Les Présidents des trois comités de rivière en présence du Maire de Tougan et du Président du Comité de rivière Semois.

 

Le programme d’actions

Ce programme d’actions est constitué de deux grandes parties :

1. Les Actions de renforcement des fonctions de production de la Vallée du Sourou

Il s’agit d’une série d’actions issue du diagnostic participatif et qui découlent des pistes de solutions proposées par les membres des trois comités de rivière. Ces actions visent essentiellement à renforcer les fonctions de production de la vallée du Sourou et à lutter contre la pauvreté.

Quelques exemples :

  • Production de « pommes du Sahel »
  • Valorisation de la pharmacopée
  • Aménagement de bas-fonds pour la riziculture pluviale
  • Développement de la petite irrigation villageoise
  • Aménagement de zones pastorales
  • Création de pistes pour bétail
  • Pratiques de conservation des produits de pêche

2. Les Mesures et actions d’accompagnement

La démarche « contrat de rivière », à travers l’amélioration des connaissances suite aux inventaires et diagnostic, a permis de dégager les enjeux et problématiques liés au développement de la vallée du Sourou.

En vue d’améliorer la situation et en appui aux besoins des populations locales portés par les membres des comités de rivière, une série de mesures et d’actions d’accompagnement a été identifiée et proposée par la COPROD, l’ULG et les partenaires publics et privés associés au processus de contrat de rivière.

Quelques exemples :

  • Sensibilisation et formation à la gestion de l’environnement
  • Analyses de la qualité de l’eau en lien avec les pratiques et les risques sanitaires
  • Restauration d’ouvrages d’Alimentation en eau
  • Protection des captages et puits
  • Promotion de l’assainissement (latrines)
  • Formations à la GIRE
  • Création d’un atlas cartographique et valorisation pédagogique
  • Inventaire des hippopotames et mesures d’accompagnement
  • Restauration des berges

Et la suite …

Les premiers résultats du contrat de rivière SOUROU sont visibles sur le terrain. Mais il reste maintenant à poursuivre l’application du programme. Au cours de l’année 2006, des opérations de plantations en vue de protéger le fleuve seront mises en oeuvre, une étude complémentaire relative aux eaux souterraines et des actions de restauration de certains puits et forages seront menées.

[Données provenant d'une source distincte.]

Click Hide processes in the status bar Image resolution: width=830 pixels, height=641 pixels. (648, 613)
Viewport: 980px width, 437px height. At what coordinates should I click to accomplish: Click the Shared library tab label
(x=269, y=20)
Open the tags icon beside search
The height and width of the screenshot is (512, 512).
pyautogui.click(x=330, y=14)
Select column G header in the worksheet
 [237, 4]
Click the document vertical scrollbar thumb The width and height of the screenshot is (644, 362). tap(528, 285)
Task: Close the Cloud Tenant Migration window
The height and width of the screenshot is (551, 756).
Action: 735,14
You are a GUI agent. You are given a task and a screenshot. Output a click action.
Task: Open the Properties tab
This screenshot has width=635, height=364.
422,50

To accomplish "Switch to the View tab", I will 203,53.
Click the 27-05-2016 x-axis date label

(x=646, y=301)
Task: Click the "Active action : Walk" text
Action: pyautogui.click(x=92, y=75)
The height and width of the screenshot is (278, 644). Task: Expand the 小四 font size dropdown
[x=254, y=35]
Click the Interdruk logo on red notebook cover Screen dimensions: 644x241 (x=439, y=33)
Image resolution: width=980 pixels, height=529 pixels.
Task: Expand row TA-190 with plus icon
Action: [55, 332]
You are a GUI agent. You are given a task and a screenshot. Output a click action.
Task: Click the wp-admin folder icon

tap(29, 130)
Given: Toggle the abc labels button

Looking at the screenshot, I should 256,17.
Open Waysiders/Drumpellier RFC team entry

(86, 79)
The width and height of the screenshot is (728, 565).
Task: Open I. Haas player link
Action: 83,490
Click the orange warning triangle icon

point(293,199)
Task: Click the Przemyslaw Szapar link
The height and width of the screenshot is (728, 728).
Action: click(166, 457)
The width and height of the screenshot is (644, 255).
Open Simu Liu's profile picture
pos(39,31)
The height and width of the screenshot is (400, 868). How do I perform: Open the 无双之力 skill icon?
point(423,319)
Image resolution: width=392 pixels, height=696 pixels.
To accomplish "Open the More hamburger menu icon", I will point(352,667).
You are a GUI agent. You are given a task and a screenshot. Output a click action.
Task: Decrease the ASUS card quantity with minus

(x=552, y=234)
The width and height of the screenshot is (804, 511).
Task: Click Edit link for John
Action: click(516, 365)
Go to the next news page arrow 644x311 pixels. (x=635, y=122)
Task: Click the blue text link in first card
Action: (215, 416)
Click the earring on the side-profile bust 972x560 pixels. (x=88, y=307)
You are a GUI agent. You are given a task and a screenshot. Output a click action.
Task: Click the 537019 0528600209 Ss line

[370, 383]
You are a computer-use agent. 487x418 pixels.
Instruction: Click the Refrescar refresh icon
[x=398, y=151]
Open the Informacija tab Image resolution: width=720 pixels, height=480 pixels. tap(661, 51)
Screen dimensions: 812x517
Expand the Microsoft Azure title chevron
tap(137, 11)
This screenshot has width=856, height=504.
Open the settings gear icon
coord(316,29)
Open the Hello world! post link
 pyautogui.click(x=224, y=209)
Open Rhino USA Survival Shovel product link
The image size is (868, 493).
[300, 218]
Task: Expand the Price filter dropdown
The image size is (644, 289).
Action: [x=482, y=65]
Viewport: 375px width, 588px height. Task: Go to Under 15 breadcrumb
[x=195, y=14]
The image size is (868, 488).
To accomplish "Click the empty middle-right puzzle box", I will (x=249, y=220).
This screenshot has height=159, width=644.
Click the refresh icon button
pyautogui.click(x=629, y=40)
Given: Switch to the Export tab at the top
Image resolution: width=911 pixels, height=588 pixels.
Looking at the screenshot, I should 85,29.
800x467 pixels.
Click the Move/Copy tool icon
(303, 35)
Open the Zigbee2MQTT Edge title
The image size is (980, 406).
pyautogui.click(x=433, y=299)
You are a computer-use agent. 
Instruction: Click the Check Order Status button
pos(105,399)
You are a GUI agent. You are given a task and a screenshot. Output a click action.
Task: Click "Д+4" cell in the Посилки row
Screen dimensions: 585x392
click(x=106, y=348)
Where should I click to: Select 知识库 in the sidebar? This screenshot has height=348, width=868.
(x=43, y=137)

Il faut cependant mentionner que tous les financements ne sont pas acquis à ce jour pour réaliser l’ensemble du programme et que la prise en charge par la Région wallonne des frais de coordination du projet s’est terminée fin 2005. Une recherche de financement complémentaire se poursuit, tout en veillant à renforcer les liens entre cette première expérience de contrat de rivière et la politique nationale de l’eau au Burkina Faso, à travers le Plan d’Action national pour la Gestion Intégrée des Ressources en Eau (PAGIRE).

 
 

Les dessins de Parfait BONKOUNGOU

(le « Bernard NICOLAS » local …)

Plus encore en Afrique que chez nous, la communication à l’intention des populations prend souvent la forme de croquis permettant de diffuser divers messages en faveur notamment de la protection de l’environnement. Ce média a été largement utilisé dans le cadre du contrat de rivière.

À l’instar des illustrations de Bernard NICOLAS pour le contrat de rivière SEMOIS,

C’est Parfait BONKOUNGOU, un dessinateur burkinabé, qui apporte sa contribution artistique au contrat de rivière SOUROU.